PROBLEM STATEMENT:
Would you give the entries below again in full, exactly as they stand?

PROVIDED RECORDS:
+ + + +
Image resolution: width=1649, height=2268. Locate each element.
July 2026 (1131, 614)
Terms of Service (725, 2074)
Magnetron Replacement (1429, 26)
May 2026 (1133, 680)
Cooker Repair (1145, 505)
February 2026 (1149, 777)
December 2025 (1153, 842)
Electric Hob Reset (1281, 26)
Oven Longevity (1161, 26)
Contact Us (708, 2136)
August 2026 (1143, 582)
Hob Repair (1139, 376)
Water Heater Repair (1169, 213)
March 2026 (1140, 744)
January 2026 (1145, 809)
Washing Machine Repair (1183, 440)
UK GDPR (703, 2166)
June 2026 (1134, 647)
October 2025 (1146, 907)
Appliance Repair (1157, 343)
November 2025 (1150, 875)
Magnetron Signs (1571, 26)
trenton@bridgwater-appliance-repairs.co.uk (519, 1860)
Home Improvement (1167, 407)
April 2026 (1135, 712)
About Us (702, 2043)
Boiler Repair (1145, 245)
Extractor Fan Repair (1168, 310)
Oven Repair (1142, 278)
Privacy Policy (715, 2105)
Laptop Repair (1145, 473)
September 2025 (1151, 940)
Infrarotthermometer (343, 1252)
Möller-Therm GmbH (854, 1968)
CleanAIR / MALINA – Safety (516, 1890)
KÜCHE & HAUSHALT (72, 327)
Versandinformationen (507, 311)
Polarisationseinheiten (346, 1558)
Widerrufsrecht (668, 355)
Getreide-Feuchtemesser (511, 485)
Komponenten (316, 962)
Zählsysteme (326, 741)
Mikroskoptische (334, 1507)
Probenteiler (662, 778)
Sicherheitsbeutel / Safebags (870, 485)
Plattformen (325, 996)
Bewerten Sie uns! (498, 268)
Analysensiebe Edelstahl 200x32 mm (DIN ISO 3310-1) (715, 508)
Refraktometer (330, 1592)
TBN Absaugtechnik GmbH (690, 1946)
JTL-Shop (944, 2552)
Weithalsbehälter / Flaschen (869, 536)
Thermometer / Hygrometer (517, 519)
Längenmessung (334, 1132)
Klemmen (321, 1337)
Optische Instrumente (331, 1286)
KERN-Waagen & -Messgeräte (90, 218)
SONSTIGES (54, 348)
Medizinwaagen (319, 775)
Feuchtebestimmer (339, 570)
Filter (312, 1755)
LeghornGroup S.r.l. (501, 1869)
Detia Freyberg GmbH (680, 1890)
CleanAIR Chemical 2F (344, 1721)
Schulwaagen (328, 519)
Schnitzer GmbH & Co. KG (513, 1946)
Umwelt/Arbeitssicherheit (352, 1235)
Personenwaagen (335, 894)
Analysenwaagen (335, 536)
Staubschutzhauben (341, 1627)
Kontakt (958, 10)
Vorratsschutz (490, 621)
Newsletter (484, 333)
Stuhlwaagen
+ + + +
RESPONSE AREA:
Image resolution: width=1649, height=2268. Locate each element.
July 2026 (1131, 614)
Terms of Service (725, 2074)
Magnetron Replacement (1429, 26)
May 2026 (1133, 680)
Cooker Repair (1145, 505)
February 2026 (1149, 777)
December 2025 (1153, 842)
Electric Hob Reset (1281, 26)
Oven Longevity (1161, 26)
Contact Us (708, 2136)
August 2026 (1143, 582)
Hob Repair (1139, 376)
Water Heater Repair (1169, 213)
March 2026 (1140, 744)
January 2026 (1145, 809)
Washing Machine Repair (1183, 440)
UK GDPR (703, 2166)
June 2026 (1134, 647)
October 2025 (1146, 907)
Appliance Repair (1157, 343)
November 2025 (1150, 875)
Magnetron Signs (1571, 26)
trenton@bridgwater-appliance-repairs.co.uk (519, 1860)
Home Improvement (1167, 407)
April 2026 (1135, 712)
About Us (702, 2043)
Boiler Repair (1145, 245)
Extractor Fan Repair (1168, 310)
Oven Repair (1142, 278)
Privacy Policy (715, 2105)
Laptop Repair (1145, 473)
September 2025 (1151, 940)
Infrarotthermometer (343, 1252)
Möller-Therm GmbH (854, 1968)
CleanAIR / MALINA – Safety (516, 1890)
KÜCHE & HAUSHALT (72, 327)
Versandinformationen (507, 311)
Polarisationseinheiten (346, 1558)
Widerrufsrecht (668, 355)
Getreide-Feuchtemesser (511, 485)
Komponenten (316, 962)
Zählsysteme (326, 741)
Mikroskoptische (334, 1507)
Probenteiler (662, 778)
Sicherheitsbeutel / Safebags (870, 485)
Plattformen (325, 996)
Bewerten Sie uns! (498, 268)
Analysensiebe Edelstahl 200x32 mm (DIN ISO 3310-1) (715, 508)
Refraktometer (330, 1592)
TBN Absaugtechnik GmbH (690, 1946)
JTL-Shop (944, 2552)
Weithalsbehälter / Flaschen (869, 536)
Thermometer / Hygrometer (517, 519)
Längenmessung (334, 1132)
Klemmen (321, 1337)
Optische Instrumente (331, 1286)
KERN-Waagen & -Messgeräte (90, 218)
SONSTIGES (54, 348)
Medizinwaagen (319, 775)
Feuchtebestimmer (339, 570)
Filter (312, 1755)
LeghornGroup S.r.l. (501, 1869)
Detia Freyberg GmbH (680, 1890)
CleanAIR Chemical 2F (344, 1721)
Schulwaagen (328, 519)
Schnitzer GmbH & Co. KG (513, 1946)
Umwelt/Arbeitssicherheit (352, 1235)
Personenwaagen (335, 894)
Analysenwaagen (335, 536)
Staubschutzhauben (341, 1627)
Kontakt (958, 10)
Vorratsschutz (490, 621)
Newsletter (484, 333)
Stuhlwaagen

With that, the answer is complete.